Knowing this, the first step is to select the social media outlets your operations wants to have a professional image on. You don’t have to select just one, but keep in mind the more media handles you have, the more time will be needed to manage those on a professional level.
Growing your community
Use Live Video
Live Videos get the most reach by far compared to any other content formats. There are many ways a livestock producer can use Facebook’s Live Video. Examples include, during a livestock show, sorting through cattle in a pasture, or even Facebook Live your annual production sale.
You’re only limited by your own creativity. Keep in mind before posting, ask yourself the question, would this represent my business in a professional way?
Invite users to Like your page
Online and active users are sitting ducks. If someone you know hasn’t found or liked your page as they’ve seen material in their personal news feed, send them an invite.
One of the worst things you can do is post something on your page that will not grab your audience’s attention. By attaching a photo, video or link to your post you are making sure your audience has a visual tie-in to your message.
The main content material for Instagram is of course, photos. Don’t think you have any business professional worthy photos? Then get the most bang for your buck by using the photos you hired a professional livestock photographer to take of your cattle and operation.
To gain exposure and followers, organically (without paid promotion) interact with other accounts who relate to the livestock industry. This is where the amount of time and dedication comes in. First, get organized with online planning.
Choose five brand accounts that are similar to yours and leave one genuine comment on their three most recent posted photos.
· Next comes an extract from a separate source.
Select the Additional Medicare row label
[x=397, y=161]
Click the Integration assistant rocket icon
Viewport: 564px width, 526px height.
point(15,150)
By commenting, you will expose your account to people who are interacting with material that’s related to yours.
Once again, social media is meant for businesses to connect with their audience without sinking your operations entire promotional budget. It takes time and dedication just like the time you have invested in your herd of livestock.
Make smart decisions when posting content. Simple proof reading goes a long way and incorporating a link in a post to show your business is stating credible information.
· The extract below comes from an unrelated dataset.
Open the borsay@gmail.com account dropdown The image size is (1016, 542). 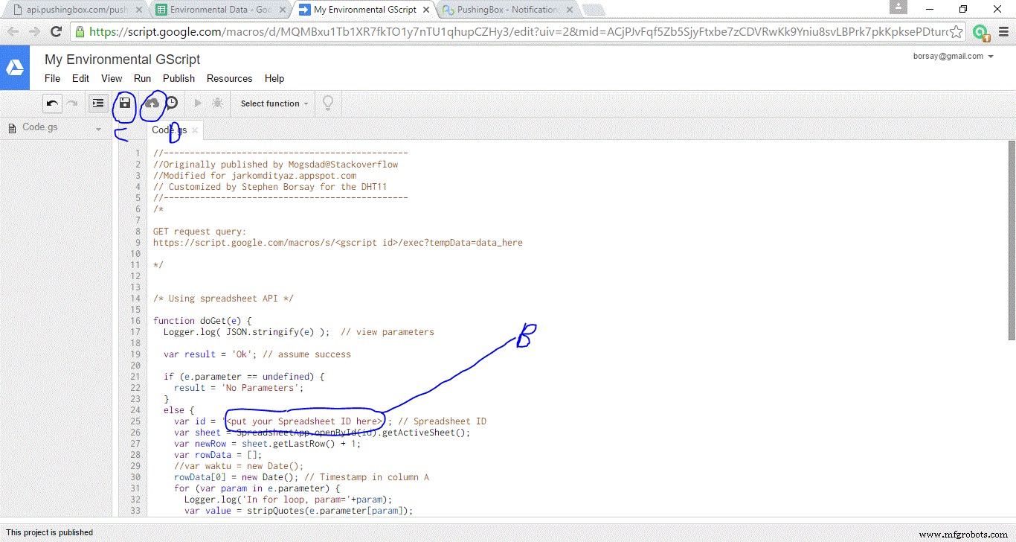click(x=954, y=56)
It’s also important to stay consistent in your daily postings. This can refer back to asking yourself is this professional enough to post on my account?
Social media can be extremely challenging and requires critical strategy to be done correctly. However, this only scratches the surface of the capabilities of social media. Some companies pour thousands of dollars into better understanding and maximizing results from social media.
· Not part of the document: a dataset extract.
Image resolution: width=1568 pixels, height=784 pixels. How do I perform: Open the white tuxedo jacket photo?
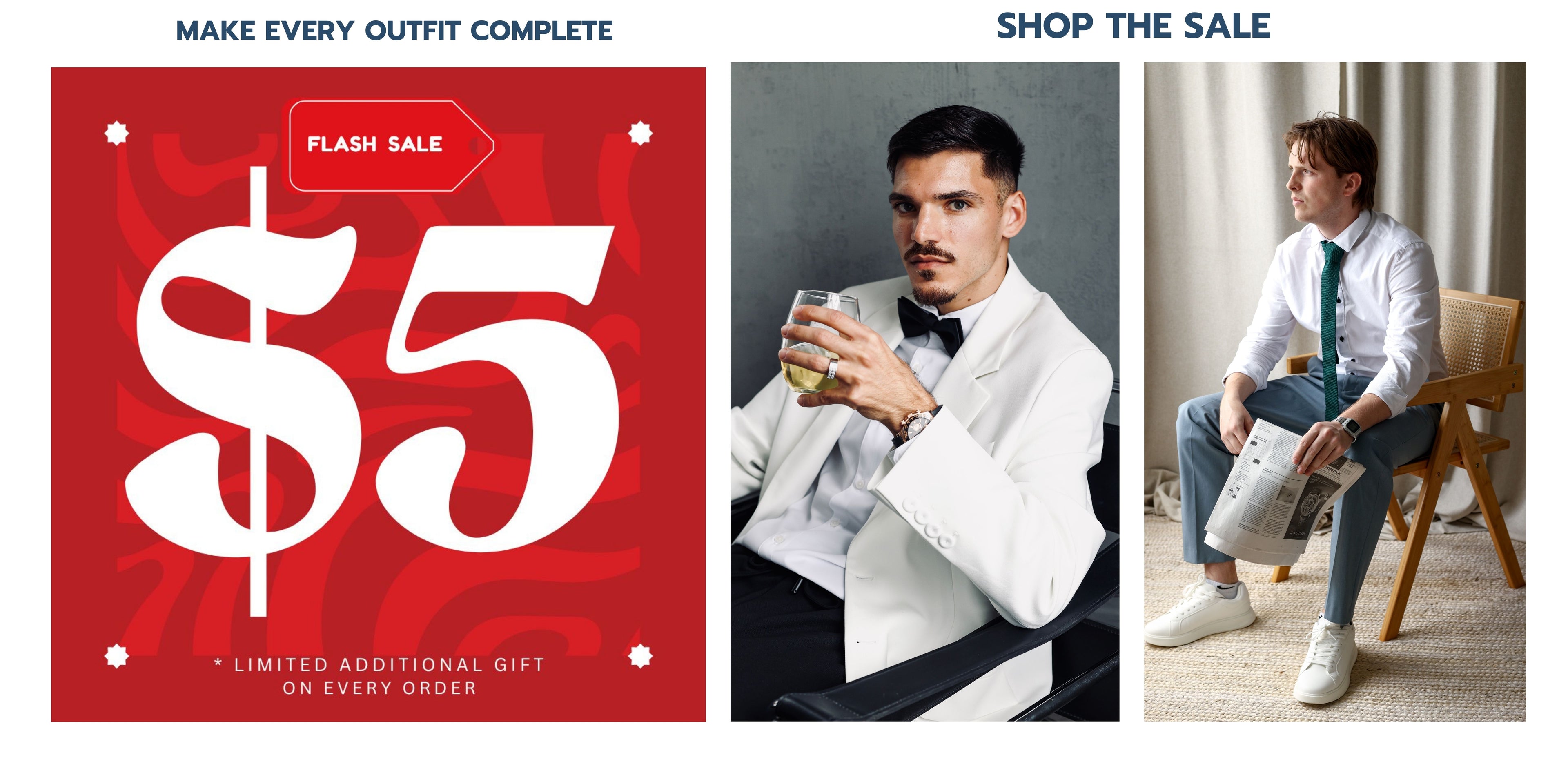click(925, 391)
The online community will only continue to grow, which opens up opportunities for agricultural organizations to protect the perception of farmers and ranchers and also grow operations by reaching a new and younger audience.
However, if your focus is on running your operation rather than highlighting it online, you are not alone. There are many young and professional communication experts that can certainly help in a social media campaign.
Remember, by making the choice to have an active presence in social media, carefully consider the time and dedication it will require to maintain a professional voice and if it is something your organization can profit from.